I'm sure most people can figure out that the top three images are meant to be
buttons, but I'll admit that I didn't notice, at first, that when you click
each subhed-button, a "Next" option pops up in the top right, along with page-
boxes to the top left. It's obvious once you've noticed them, _but the trick
is noticing them in the first place_ , which you might not because your eyes
immediately jump down to the graphic. How many users, after seeing the initial
graphic, immediately click on one of the other subhead buttons, thus seeing
only a total of 3 graphics?
An equally problematic issue is that there's no way to deep-link any of the
items. I can't easily discuss a specific graphic (and they're hard to locate
via rightclicking, as they're embedded via svg tag) here, or even one of the
subnav-topics, without fully describing the actual graphic...which is a real
inconvenience. The use of clickable gray boxes as pagination only adds to the
inconvenience, because now I have to count which box I'm on.

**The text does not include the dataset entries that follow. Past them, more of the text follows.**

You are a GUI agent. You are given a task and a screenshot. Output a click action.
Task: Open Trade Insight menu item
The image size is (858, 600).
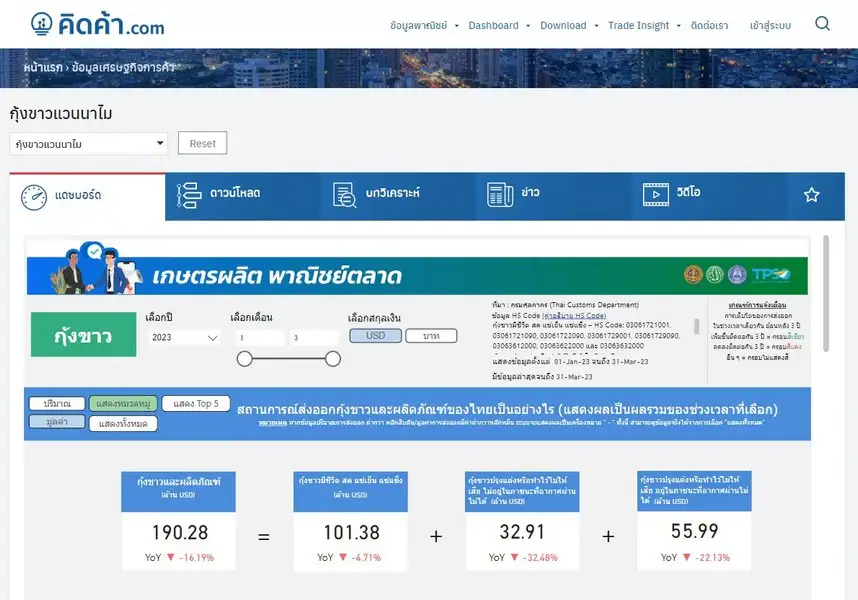[x=638, y=25]
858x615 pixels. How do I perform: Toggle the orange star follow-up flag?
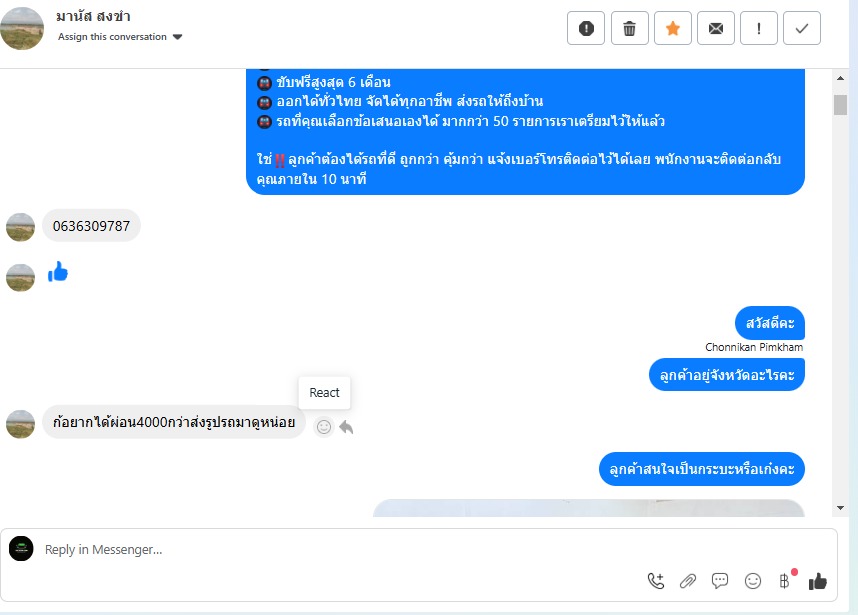pyautogui.click(x=673, y=28)
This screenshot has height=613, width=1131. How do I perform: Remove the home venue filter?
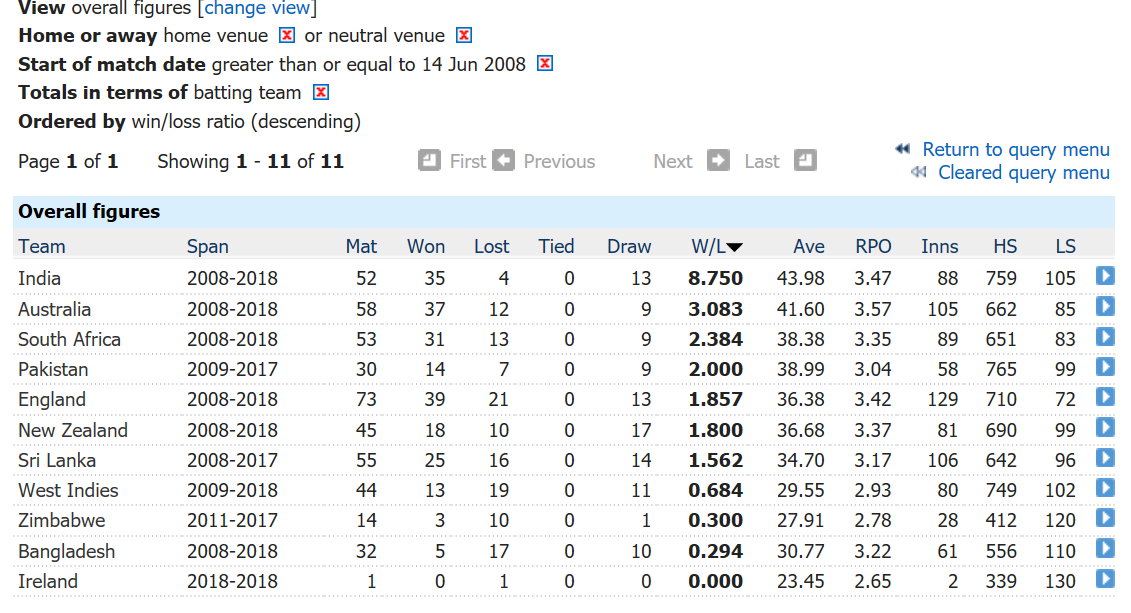(287, 35)
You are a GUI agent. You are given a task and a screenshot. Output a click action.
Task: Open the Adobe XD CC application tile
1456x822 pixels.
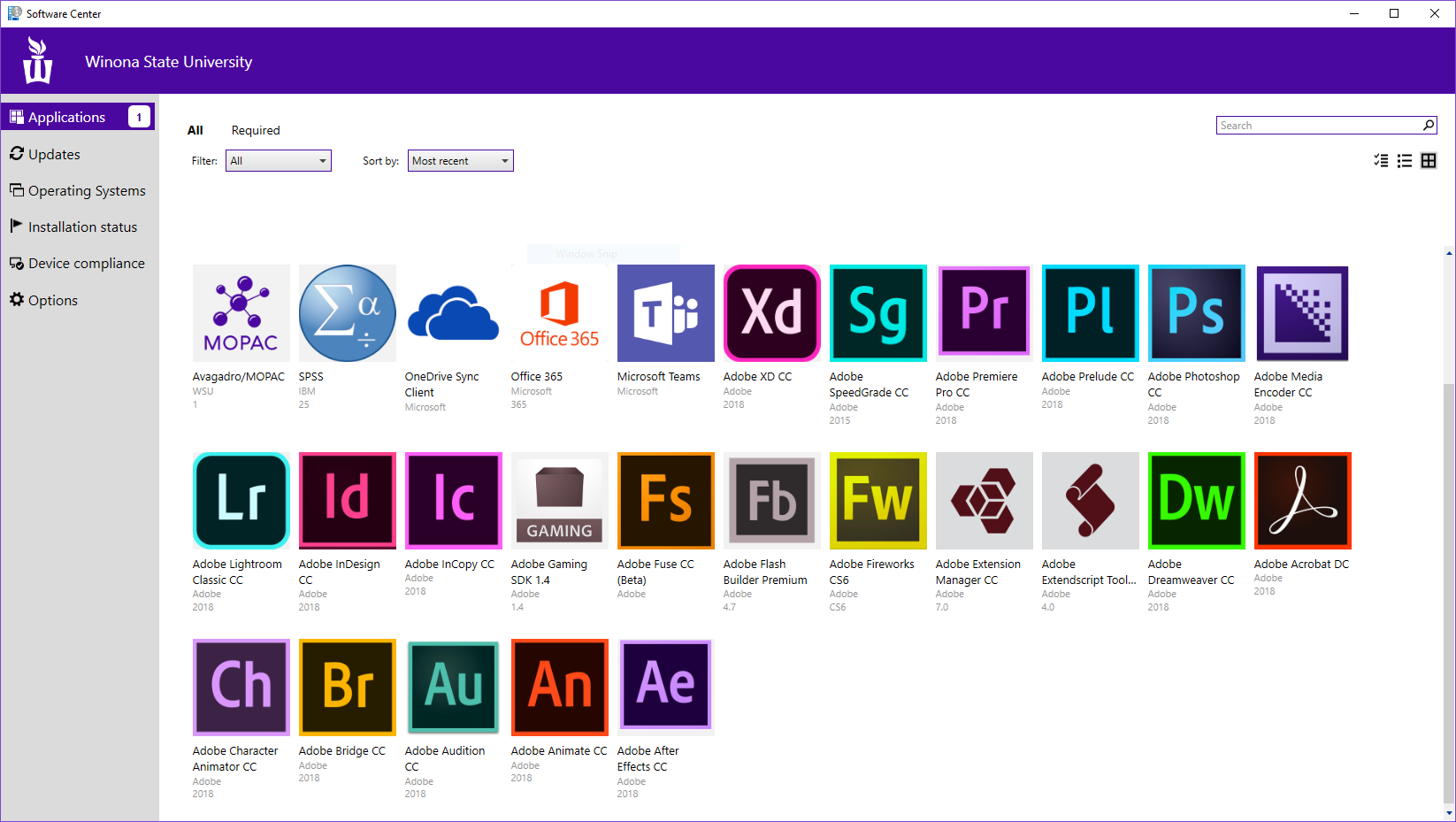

I think this would've been better served by having each sub-topic be a long,
scrollable webpage...as it is now, you _already_ have to scroll to read most
of these graphics. Once you get done with one graphic, you have to scroll back
to the top, click "Next", and then read through...at least have a "Next" at
the bottom.
The main argument for having this compact nav is to invite quicker comparison
between slides...I don't think that's a great argument even in the best of
cases, but here, because of the vertically-long slides, it's not even
applicable. It'd be far easier to flip back between sequential graphics by
simply scrolling.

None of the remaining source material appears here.